In terms of ClickOnce, it’s been about 4 years since I deployed it on a corporate LAN. If there’s better stuff out there, then by all means use the best. I’m not familiar with Inno , but it sounds like you are on top of all of that. So I’ve no idea what Inno Setup is but it sounds newer than ClickOnce, haha. I must be dating myself here
“So yeah I’m thinking we write a FORTRAN client next…it’s really blowing up on AIX systems these days…”
Currently I’m reverse-engineering the protocol with Wireshark. I got all the traffic decrypted thanks to some help from the main developers, and right now I’m writing a Wireshark plugin for the BEP protocol. I’d like to be able to see exactly what’s happening under the hood – perhaps there can be enhancements made… Or at the very least, for my own understanding, I’d like to contribute some additional documentation for BEP and the REST API, and open-source the Wireshark protocol decoder module. That way people can debug their own code over the network, and we can make some slick developer documentation.
I do really enjoy creating UIs in Windows (C#) or Java (cross-platform) … It’s more art than programming (for me anyway) to get a nice user experience… That said, since all development has moved to this whole Web2.0 world, there are fewer and fewer desktop apps. The only place where apps are blowing up is in mobile. I suppose the whole REST API will come in very useful for all of this.
I do know that I have been mulling over the BEP protocol for awhile . . . Just as a thought experiment to see where this can go.
One thing I am 100% confident in (besides the ability of the developers here) … I’m very confident in the desgn and structure of the Angular REST code and the control protocol. It’s absolutely fantastic. I’ve been very surprised and impressed. It’s not easy to write good Angular.js code, but this is really state of the art.
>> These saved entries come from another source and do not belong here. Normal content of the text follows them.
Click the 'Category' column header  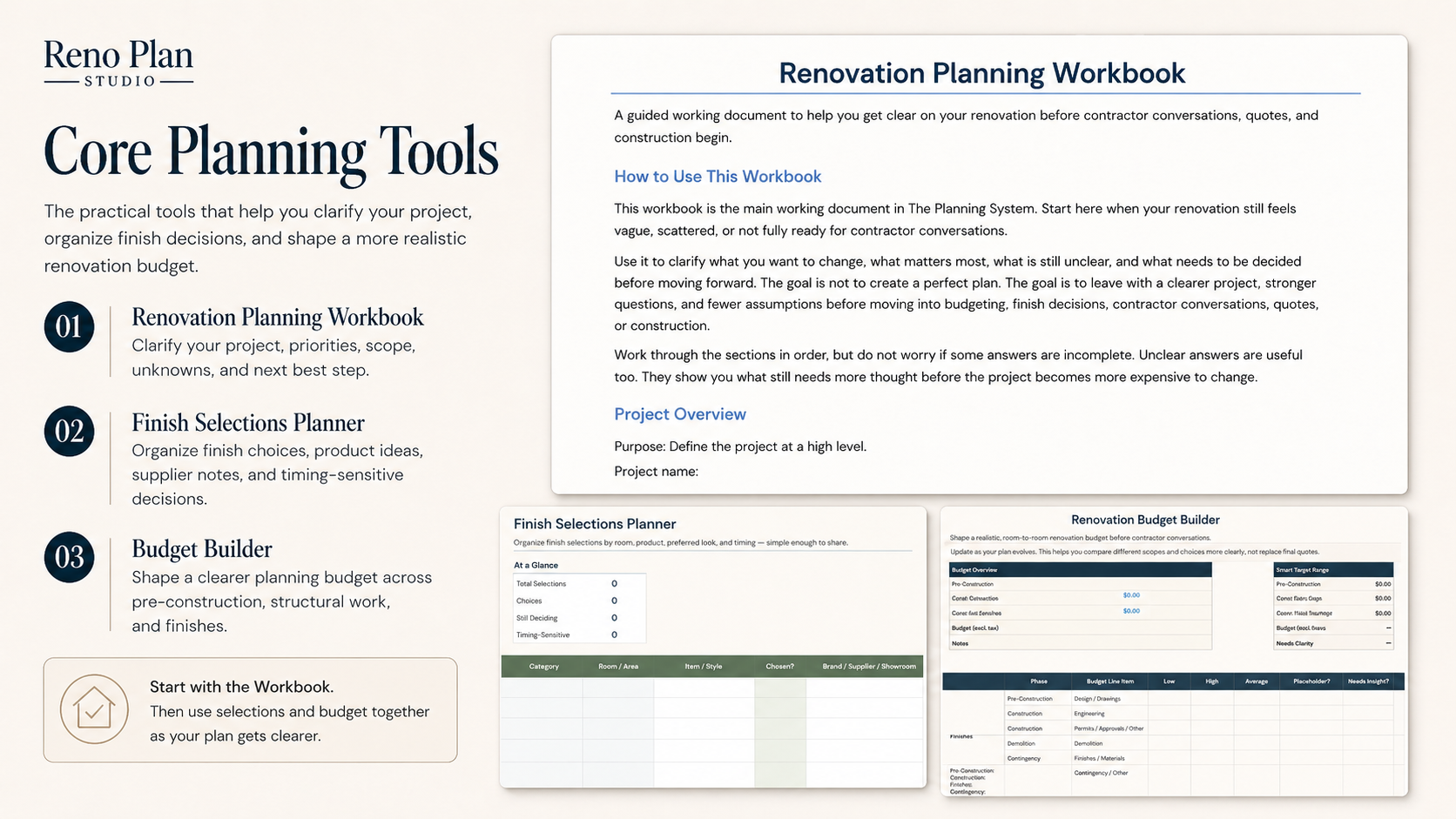543,667
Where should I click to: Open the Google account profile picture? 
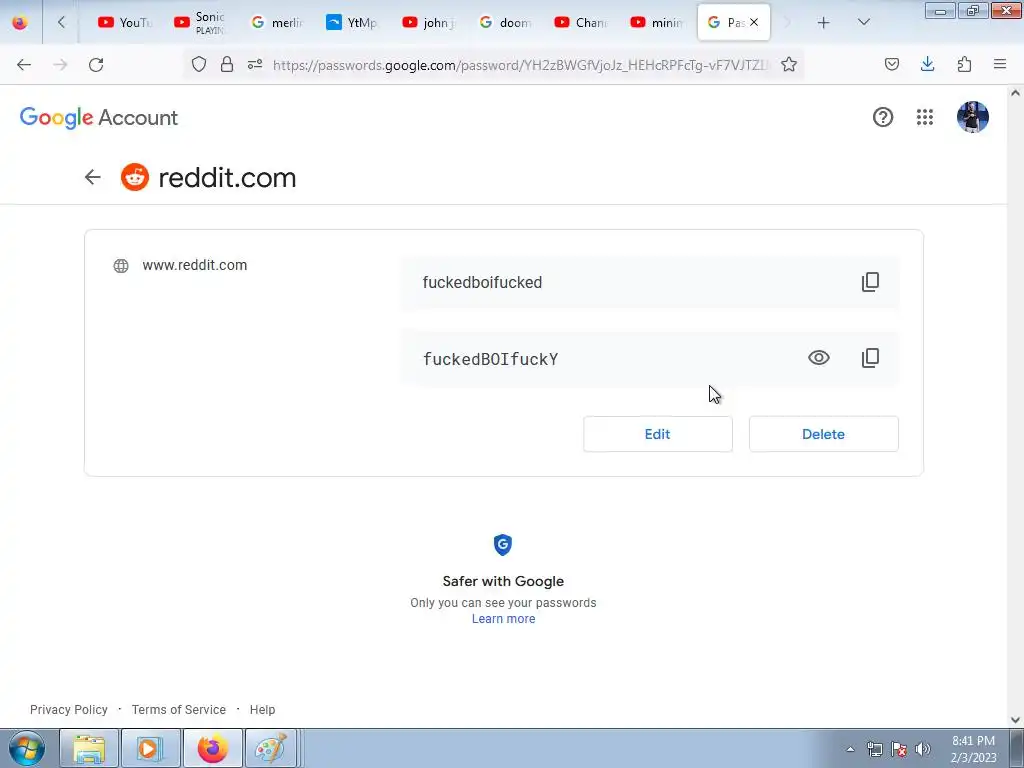pyautogui.click(x=972, y=117)
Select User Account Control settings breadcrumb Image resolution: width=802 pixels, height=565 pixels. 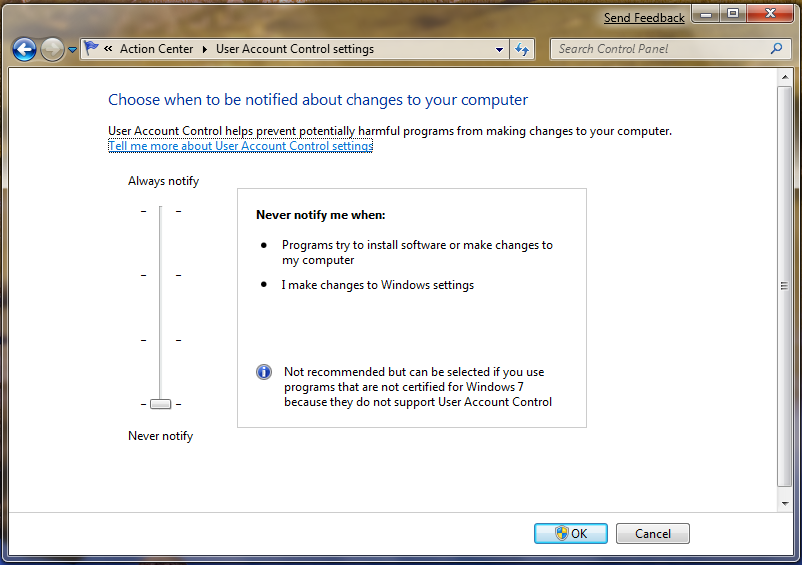294,49
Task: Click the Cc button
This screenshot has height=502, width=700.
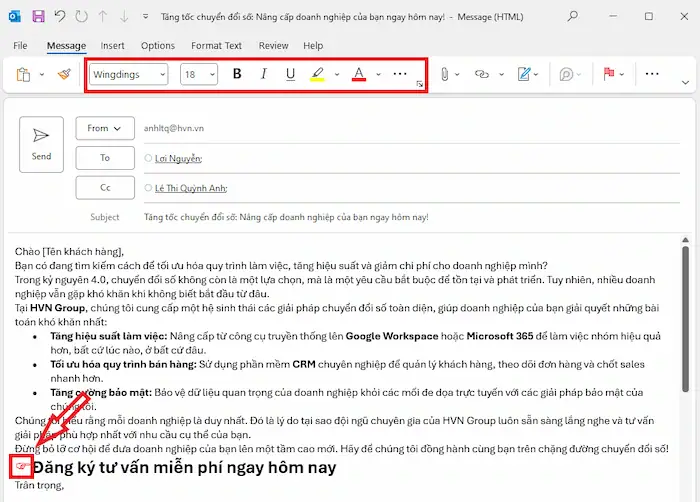Action: click(x=104, y=187)
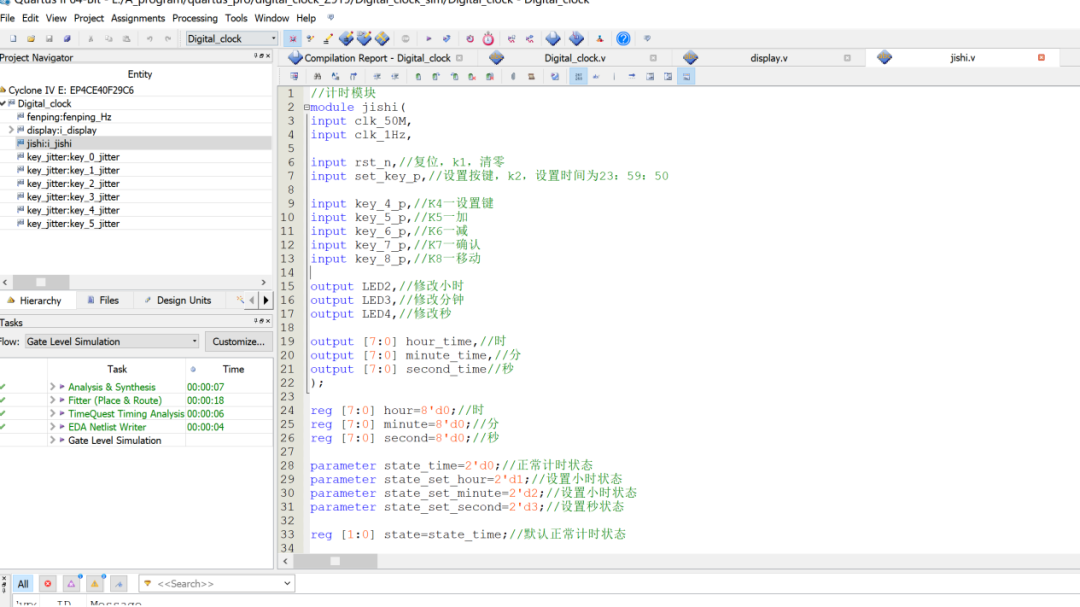Toggle the error messages filter button

coord(47,584)
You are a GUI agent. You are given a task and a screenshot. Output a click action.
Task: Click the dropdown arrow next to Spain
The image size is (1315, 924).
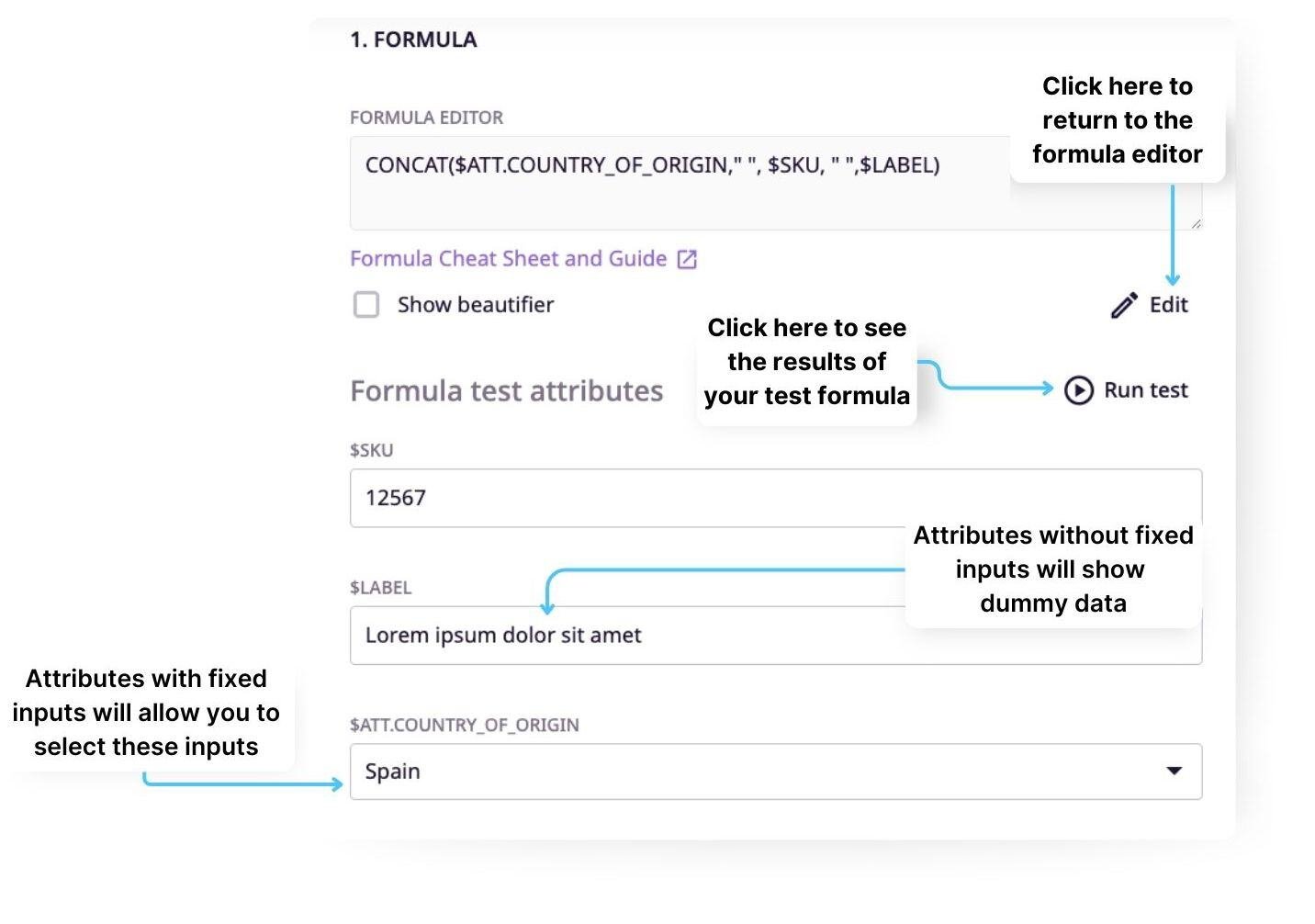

So my overall point is this: I get the reasoning for not bothing with a native GUI. It might be fun, and I’ve been toying with the idea as well, but the usefulness is questionable… HOWEVER… since the REST API is so robust, really we can make a GUI client in just about anything pretty quickly. Any language, more or less. And I’m sure the UX/UI will continue to evolve and improve, for all the clients.
Github is great – I agree. The only problem with Github is it can be confusing for the end user who doesn’t work in the indusry. I like the idea of dumping everything on github so developers can fork and issue pull requests , etc… And then for a ‘release’ cycle… You have a rolling weekly release that’s auto-built, and then you have official ‘stable’ releases linked off the main web site. I think that’s more or less how things are set up now, so that’s cool.
No no… I don’t speak another language besides conversational Spanish. “Dame más cerveza” . I meant I’m polylingual in everything except the more modern languages like Scala and Go. Mainly Python, Java, and C/C++/C#.
When I get the opportunity, I’d love to install and check out your code in detail. From the brief look I took at it, it seems really cool. I meant more if you get bugfixes or feature requests as open Github issues, I can probably knock those out pretty quickly since I know C#, then issue a pull request back to your repo with whatever issue is open.
But anyway, great job, and kudos to everyone who’s been coding on this project , whether for Syncthing Tray, Syncthing GTK, or the reference Go implementation. Not easy work, but certainly something to be proud of.